The next morning, Abby and Mitch hightail it to Kinross & Clark to check out DC-Tech's stent design blueprint, which is not exactly the smoking gun Mitch had in mind. The document lays out the design for an improved, unflawed stent and was dated 18 months before Althea got hers. Figuring the risk of defect was rare and the cost of replacing all previous stents massive, DC-Tech shelved the new model. Now they need an expert to explain it all to a jury. Andrew claims that's no problem, and an overjoyed Mitch asks him to set up a settlement conference. Mitch will have time for it, since he's planning to withdraw from Judd's trial. Unfortunately for Mitch, Judge Pruitt isn't having it. Mitch can't quit because his client is innocent. Since Mitch has no more evidence to present, the judge schedules closing arguments for the following morning.
At the office, Tammy spies Ray puzzling over the pile of paper shreds from Sarah's shredder. Meanwhile, Mitch, Andrew and a whole mess of lawyers assemble in Cromwell & Taft's conference room. When Bolson announces DC-Tech won't up their offer, Mitch presents his stent design document. Bolson remains confident. Even if Mitch knew what that document meant, he needs a very special expert to interpret it, and Cromwell & Taft retained every American expert months ago. Mitch smiles, then introduces Dr. Jean Aurmant from France and Dr. Sakadi of Tokyo, the premiere stent design engineers in the world. They taught Bolson's experts. It's time for a settlement check, and whatever number Bolson has in mind, it needs to be much, much bigger.

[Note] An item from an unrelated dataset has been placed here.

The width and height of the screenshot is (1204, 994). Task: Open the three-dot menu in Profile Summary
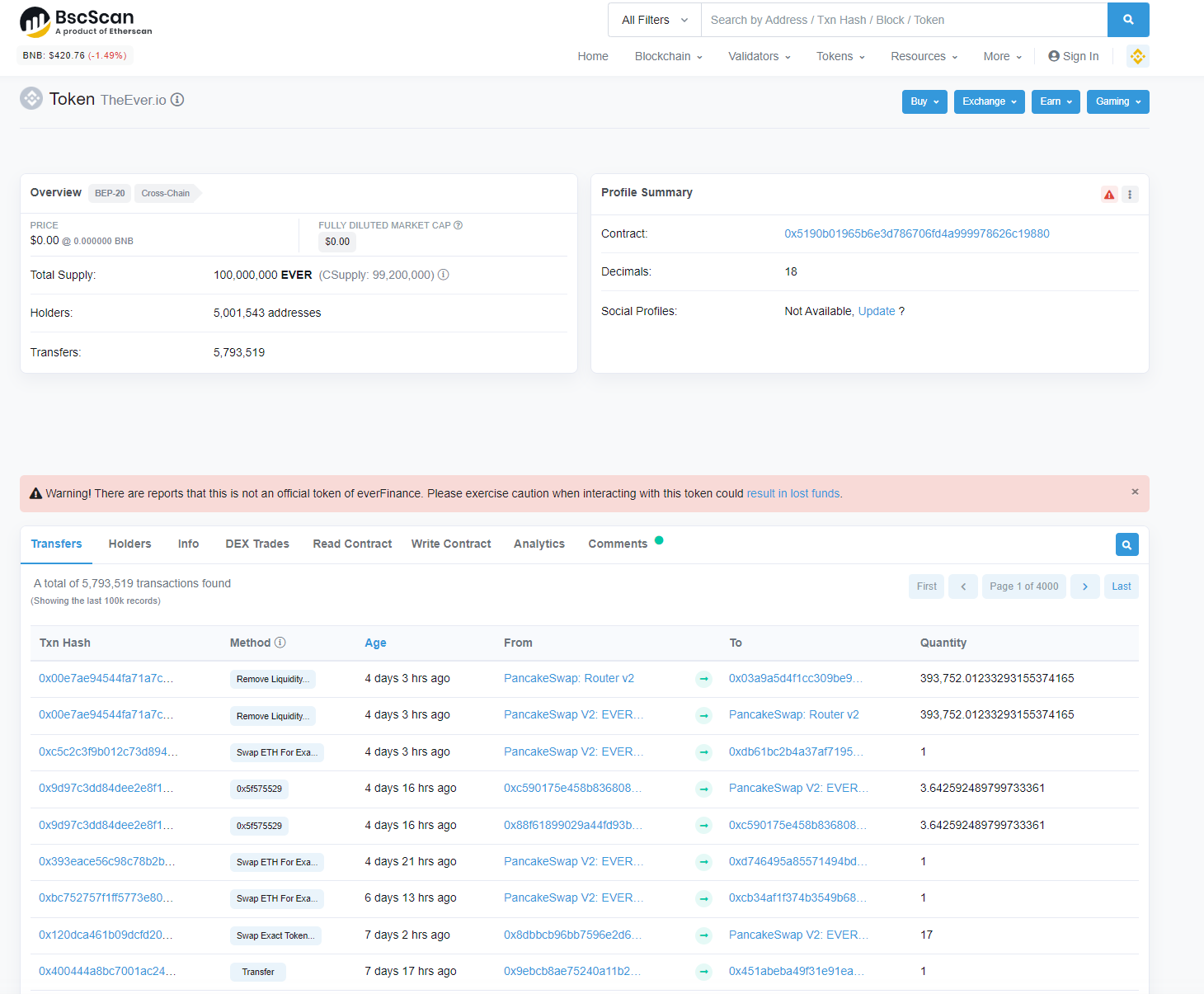pos(1130,194)
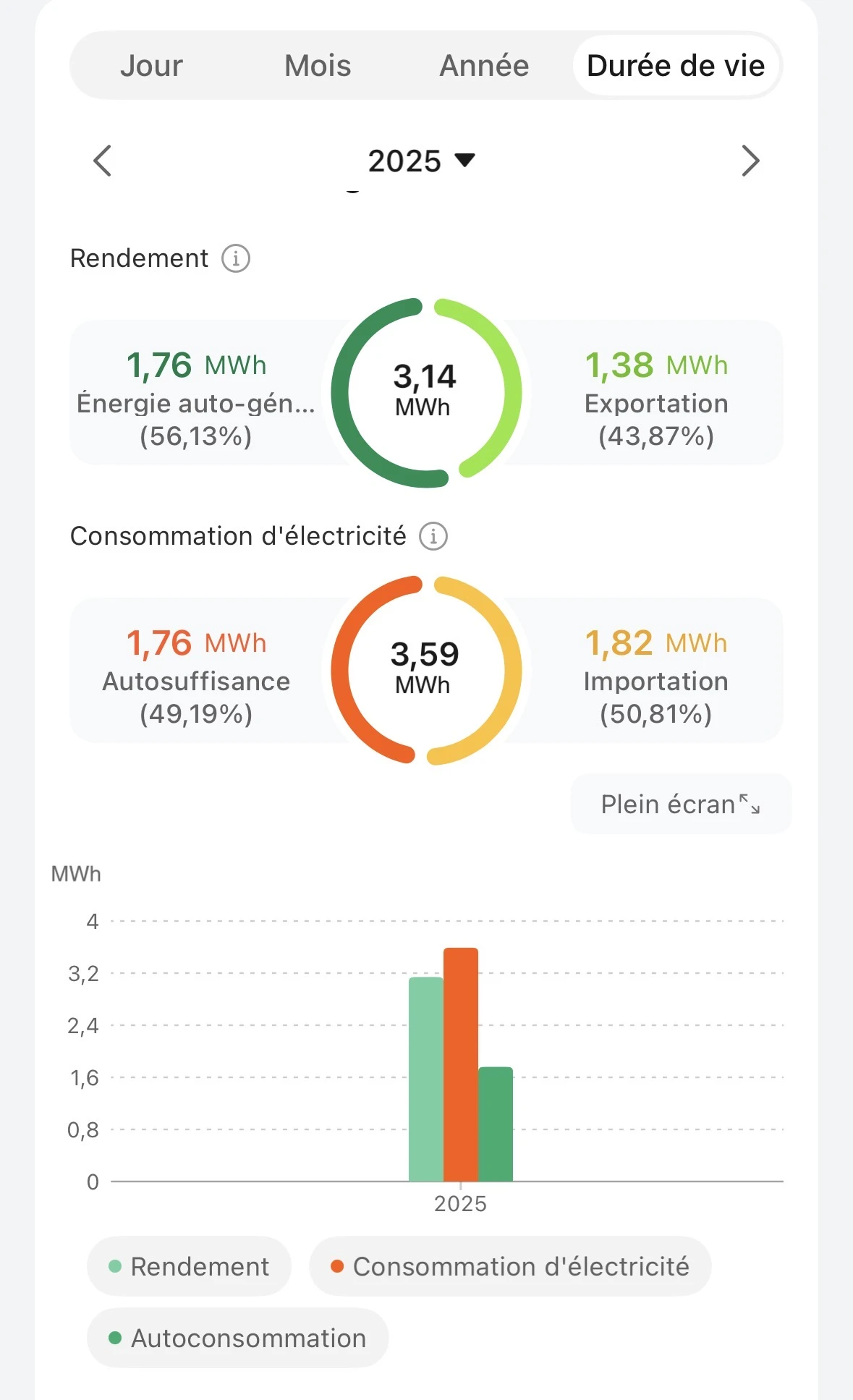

Later, Caroline rushes over to Mitch and Abby's, fearing something's wrong. Mitch hands over the settlement check; it's not everything Caroline deserves, but it's a good number. Now she's part of one of the biggest tort cases of the year. Kinross & Clark will sign up plaintiffs from all over the country and hold DC-Tech accountable. The next morning, Mitch returns to court, where Shanley presents his closing statement. Mitch does his best in his close, maintaining Riggs was a bad man, but Judd is not - and he's innocent. Afterwards, Mitch, Tom and Judd await the jury's verdict in the witness room. When Tom tells Judd he doesn't have to do this, Judd insists they're both going home today. And when the jury hands back a not-guilty verdict, he's proven correct.
That evening, Ray stops by the office to learn Tammy has finished taping Sarah's shreds together. They're stunned to see that the paper lists four women's names, including Martha Epps, the night nurse Margaret fired before meeting Sarah. The other three are also nurses fired by Margaret in the last year of her life. Ray thinks Sarah lied; she knew Margaret's history - maybe she really was intending to rob her all along. Regardless, Ray and Tammy are running late for the party at Kinross & Clark, celebrating the Althea Sanderson settlement. Ray decides to tell Mitch his news another day.